Joe Landman landman at scalableinformatics.com
Mon Mar 30 10:10:17 PDT 2009

David Mathog wrote:
> Have any of you CUDA folks produced diagnostic programs you run during
> "burn in" of new GPU based systems, in order to weed out problem units
> before putting them into service?  Minimally,  something resembling
> memtest86, to be used to find buggy memory associated with the GPU?
> Optimally, it would also more directly exercise the GPU's capabilities.

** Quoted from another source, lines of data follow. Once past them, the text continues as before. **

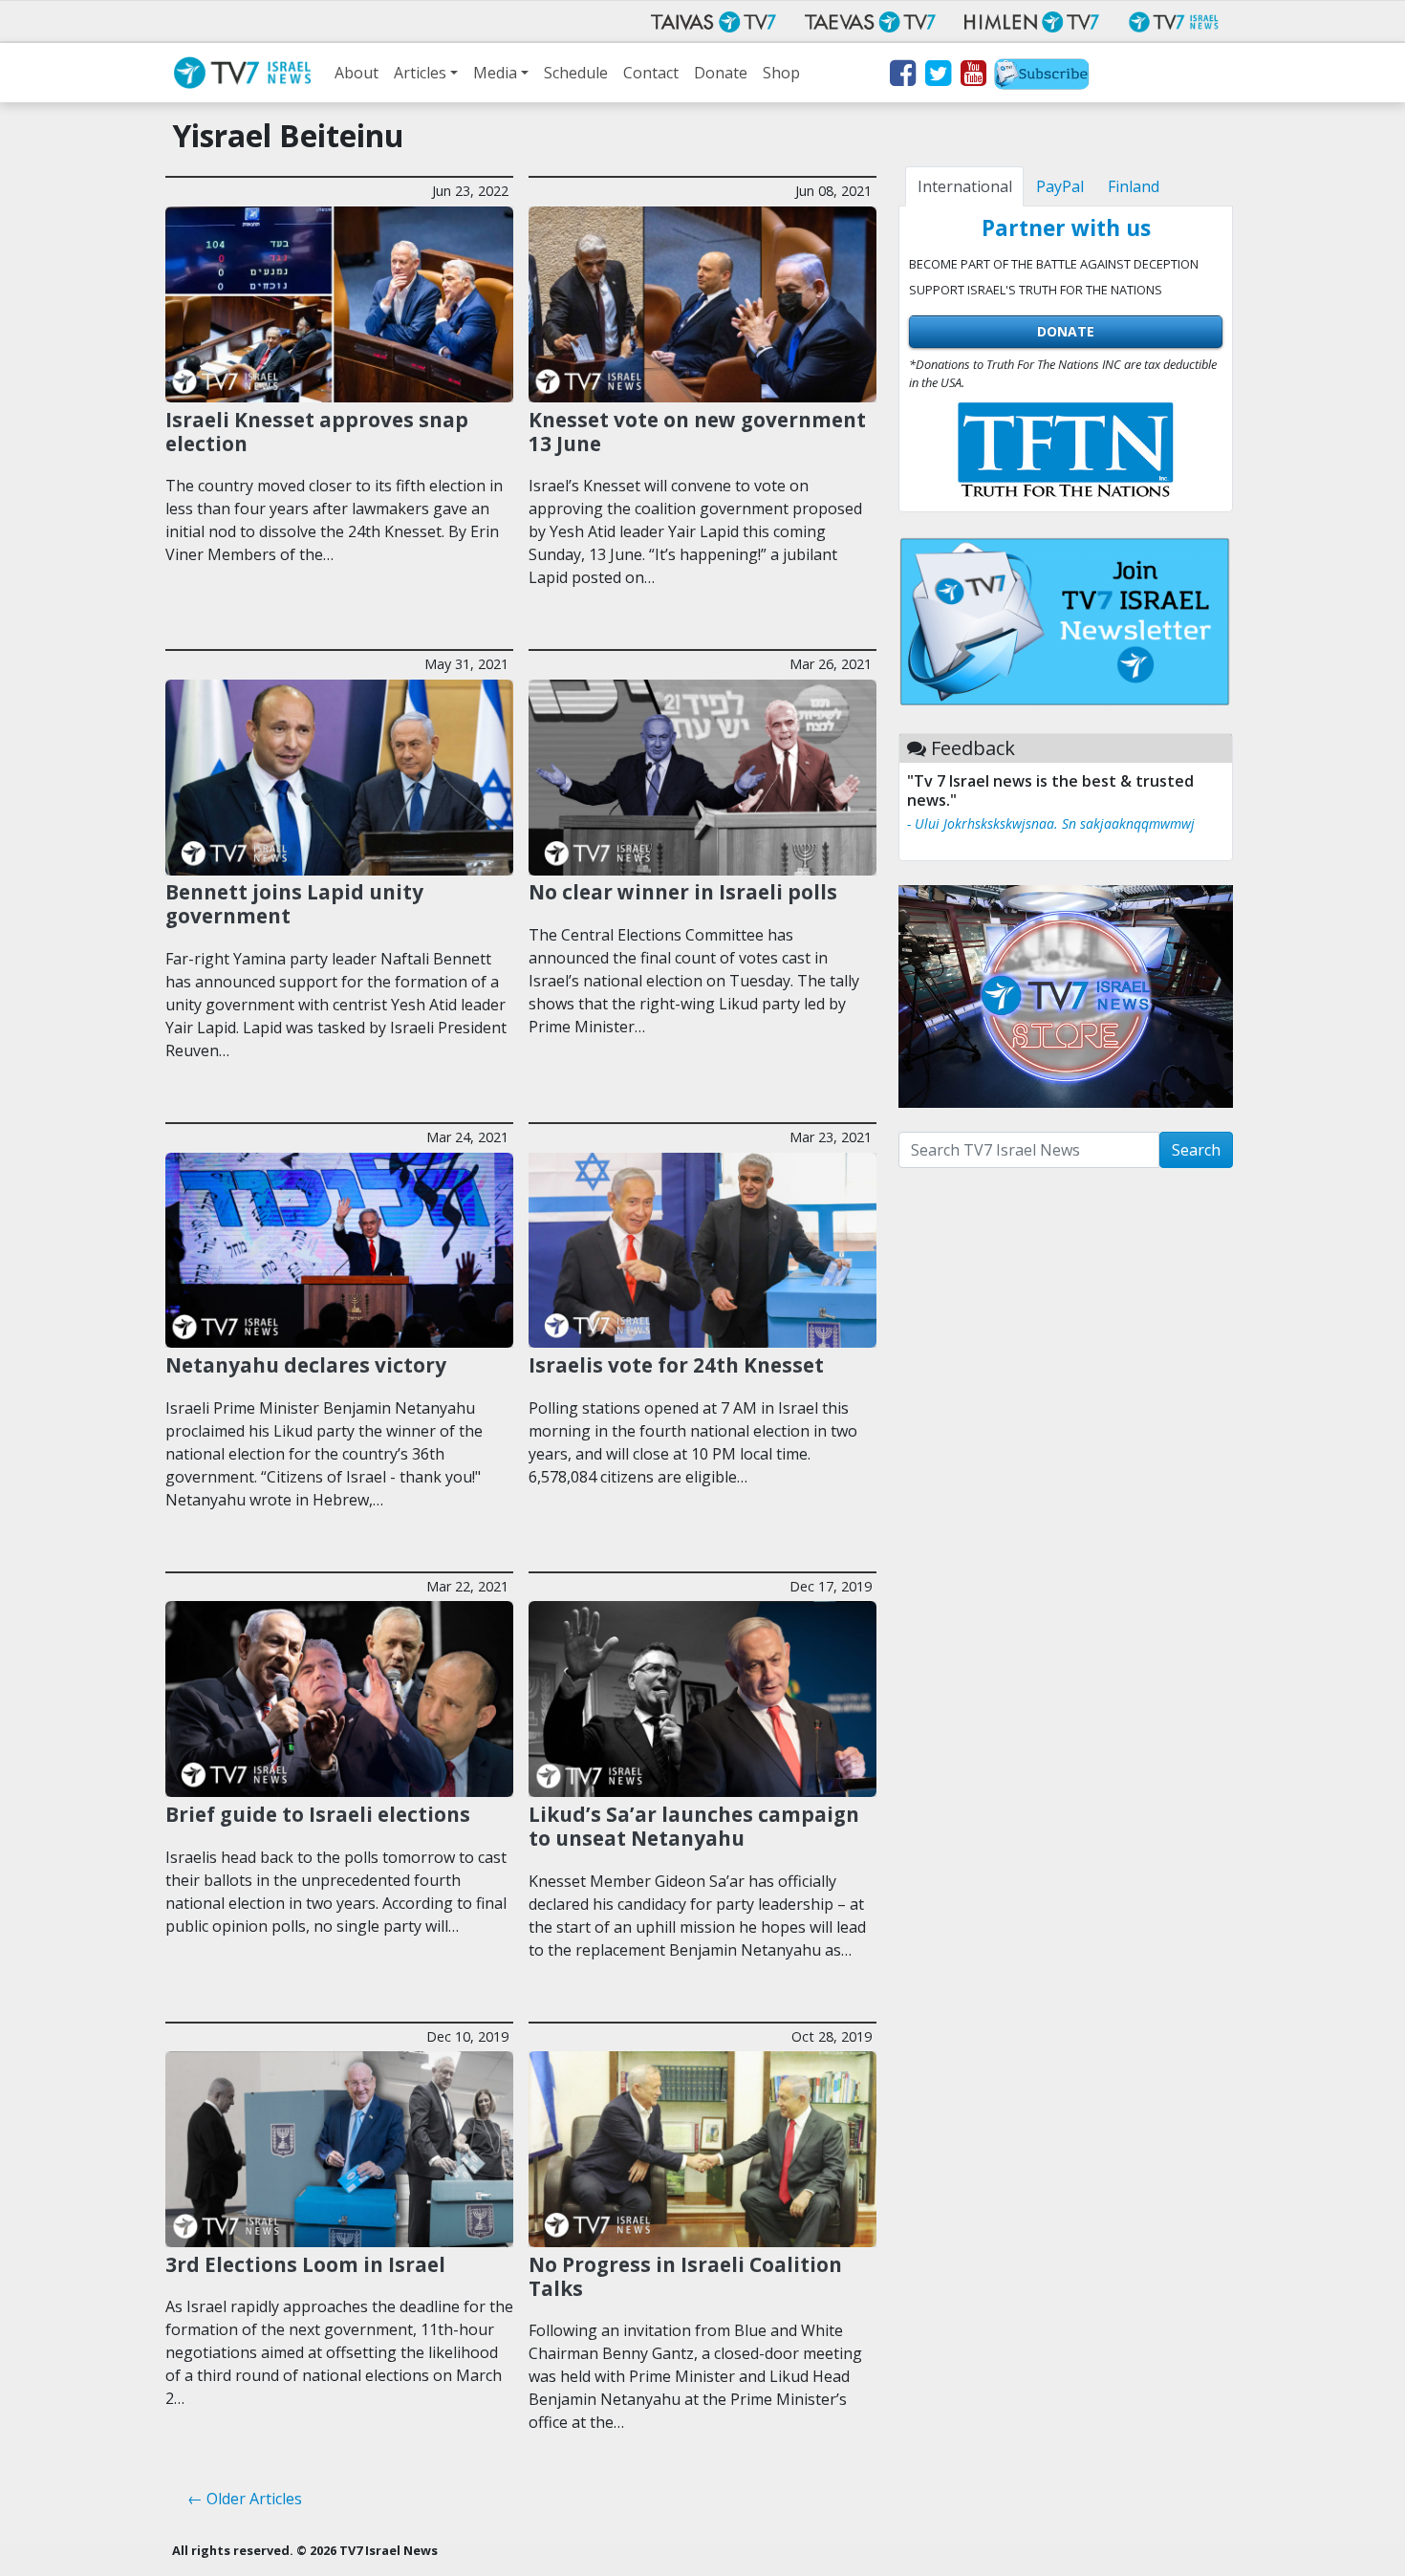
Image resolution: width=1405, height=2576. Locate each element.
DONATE (1065, 331)
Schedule (576, 72)
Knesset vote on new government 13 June (697, 431)
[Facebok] (901, 76)
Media (495, 72)
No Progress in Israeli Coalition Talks (685, 2276)
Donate (720, 72)
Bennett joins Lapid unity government (294, 903)
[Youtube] (972, 76)
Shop (781, 72)
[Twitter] (937, 76)
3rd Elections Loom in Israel (305, 2264)
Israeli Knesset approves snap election (316, 431)
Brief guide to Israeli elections (317, 1814)
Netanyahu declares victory (305, 1365)
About (356, 72)
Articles (420, 72)
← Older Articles (244, 2498)
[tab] (964, 186)
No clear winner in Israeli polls (683, 891)
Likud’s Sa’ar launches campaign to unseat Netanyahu (694, 1826)
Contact (651, 72)
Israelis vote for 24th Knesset (676, 1365)
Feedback (973, 748)
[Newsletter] (1041, 76)
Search (1196, 1149)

> I asked on the NV linux forum if there were any official Nvidia graphics
> card diagnostic programs, and nobody there answered with one.  This was
> originally with respect to some VDPAU issues, where it looked at first
> like there might be a hardware problem on a small set of systems,
> including mine, although in the end it turned out to be an uninitialized
> variable (it was not my code).   There was no objective way to
> demonstrate for VDPAU based software that "this graphics card is
> functioning normally" to help sort this out.  I figured the CUDA folks
> should have something like this, else how could you trust the results
> from the GPU calculations?

Vendors have an nVidia supplied *GEMM based burn in test.  Been thinking 
about a set of diagnostics end users can run as a sanity check.